In this edition of Worst Case Scenario, we take a look at what happens if you can’t get finance. This situation happened earlier in the year when a client received notice that their off the plan property was ready to settle.
WHAT CAN WE LEARN FROM THIS WORST CASE SCENARIO?
- Recognise changes in the property market that might change the new valuation of your property.
- Recognise changes in your personal circumstances that might impact your finance.
- Work with your mortgage professional to secure alternate sources of funding and valuation.
- Keep track of your finances during the settlement period.
Let’s take a detailed look at what happened and how we can learn from it.
TELL ME WHAT HAPPENED
In 2016 a first home buyer purchased an off the plan apartment in inner city Melbourne. They put down a $75,000 deposit which represented 10% of the purchase price. The development was a medium-large scale site with about 30 apartments across 5 levels. The vendor’s representative provided updates on the progress of construction.
With the Plan of Subdivision due to be registered in a couple of weeks, the purchaser contacted their mortgage professional who re-applied for finance on her behalf. She was offered a mortgage $70,000 less than she needed to settle the property.
WHY WAS THERE A DIFFERENCE BETWEEN THE TWO OFFERS
There was a difference between the two finance offers for two reasons. One, the value of the property had slightly lowered during the construction period and two, the earning capacity of the borrower had changed in the two years.
We cover this issue with a mortgage professional in our video series which you can watch here.
WHAT HAPPENED FROM A LEGAL PERSPECTIVE
Big developers are very difficult to talk to directly. This is simply because they are settling hundreds of properties a year and as a result they don’t have time to deal with them on an individual basis.
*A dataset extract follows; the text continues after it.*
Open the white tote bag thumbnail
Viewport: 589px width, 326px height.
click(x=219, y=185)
This makes it almost impossible to appeal to them personally. The Vendor’s lawyers are also dealing with hundreds of settlements a year and can’t be lenient with one of them to the exclusion of another so they apply the general rule of being lenient to none of them.
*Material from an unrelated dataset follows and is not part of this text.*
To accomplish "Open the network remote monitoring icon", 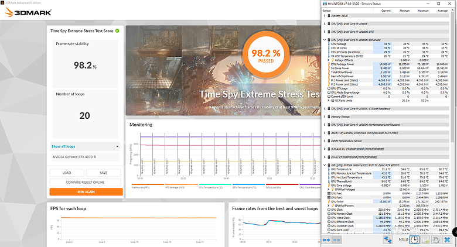I will pos(388,240).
CAN YOU GET INTO TROUBLE FOR NOT SETTLING YOUR PROPERTY
There was one email which really shook the purchaser to the core. The Vendor’s solicitor mentioned that there was a chance that bankruptcy action would be taken against them. In hindsight this was included in a generic paragraph and we don’t believe that the Vendor had any intention of going down this path. It’s simply not a good look.
The Vendor already has the full deposit which would offset any costs they would incur in selling the property again…and then of course they are able to sell the property on the market for it’s full value. So whilst we must always assess these matters on a case by case basis, we haven’t heard of a situation where a vendor has continued to pursue the purchaser AFTER they have taken the deposit. That is damage enough.